そもそも自分からスコアを報告しないほうがマナー違反
ゴルファーの多くは、ホールアウトしたりカートに乗ったりしたタイミングで今終わったホールのスコアをつけると思います。
「バンカーから見事な寄せワンのパーを取りましたね」「上からのパーパットがダボになっちゃった」など、喜びや反省を口にし合える楽しい時間です。しかし、そういう雰囲気が苦手なのか、クールな性格なのか、仲間がスコアカードをつけているのが分かっていても、なかなかスコアを言わないプレーヤーと一緒になることがあります。

自分のプレーに余裕があるときは、他の人がいくつ打ったかある程度分かりますが、そうでないときは同伴者全員のスコアを追うことなどできません。最初は素直に全員に聞いてスコアカードに書き込んでいきますが、同じ人に対してそれが続くと「失礼かな」とか「数えていないと思われるかな」とか「なぜ言ってくれないのかな」などと考えて、聞きにくくなってしまうものです。
そこで、相手に気を使いすぎず自分もストレスを感じないようにするためには、どのようにスコアを申告したり聞いたりするのが自然なのか、マナーの達人・渡辺満枝さんにお聞きしました。さまざまな企業の社員研修や講演会などを行なっている人材教育会社(株)エミー代表取締役を務める渡辺さんは、プロゴルファーへの接客指導にも定評があります。
「まず初めにお伝えしたいのは、プレーヤーは、ホールアウトしたらただちにそのホールのスコアを報告するのがマナーだということです。それとともに同伴競技者のスコアを確認するのもマナーですので、報告してくれない人がいたら、必ずそのつど聞いて確認しましょう。『私はボギーですが、Aさんはパーですか?』というように、自分のスコアを報告して相手にも言ってもらえればスムーズだと思います」
「タイミングとしては、ホールアウトしてから次のホールに行くまでにスコアの報告・確認を行ないます。競技会でスコアを過少申告して提出した場合は失格になりますから、プライべートのラウンドでも、ホールアウトしたらただちにスコアの報告をし合う。報告がない人には聞く、確認する。日頃からこの流れを心がけてプレーすることが大切です」
「スコアを(言ってくれないから)こちらから毎ホール聞く」のは失礼なことでは決してなく、そもそも自分から報告しないこと、相手のスコアをその場で確認しないことのほうがマナー違反に当たるのですね。

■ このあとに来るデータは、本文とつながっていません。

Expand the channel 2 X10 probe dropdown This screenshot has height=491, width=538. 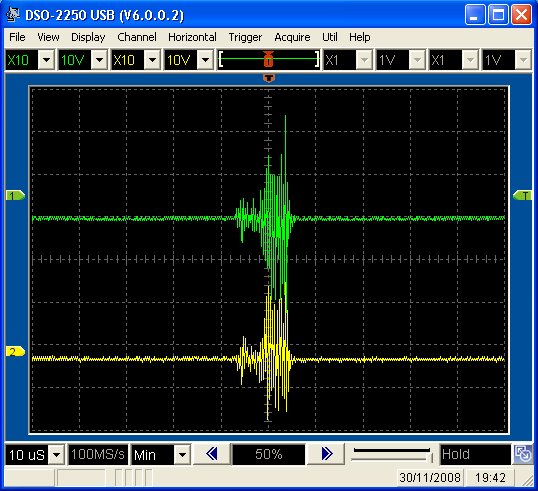tap(152, 60)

打数が分からなくなったら同伴者にも一緒に数えてもらう
全員のスコアがはっきりしないと次のティーショットの打順も分かりませんし、同じ人に毎回スコアを聞くのが負担になり、プレー後まとめてスコアを読み上げてもらうようなことになると、仮に誤記があったとしても確認ができないので注意が必要です。
「ホールアウトしてから次のホールに行くまでにスコアの報告・確認を行なえば、そのようなことを防げます。ただ、アベレージゴルファーには、大叩きをしたため自分が打った回数が分からなくなってしまうこともあると思います。もし相手がそれでスコアを言えずに一生懸命数え直していると感じたら、一緒にスコアを数えて確認するといいでしょう」
「ちなみに私がその立場になったとしたら、スコアを少なく言ってしまうと不誠実のように思われるので、『いくつか分からなくなってしまったので、一緒に数えてください』と言って同伴者の力を借りてスコアを確認するようにしています。聞くのは恥ずかしいという方もいるかもしれませんが、前にも述べたように、競技会では過少申告をするともっとも恥ずかしい“失格”になりますので気をつけてください」
スコアの報告・確認は、ホールアウトしてから次のホールに行くまでの間に行うのが正しいマナー。また、スコアが分からなくなってしまった人がいたら、一緒に次のホールまで行くようにし、頃合いを見計らって「Aさん、スコアはいくつでしたか?」と聞けば失礼はないでしょう。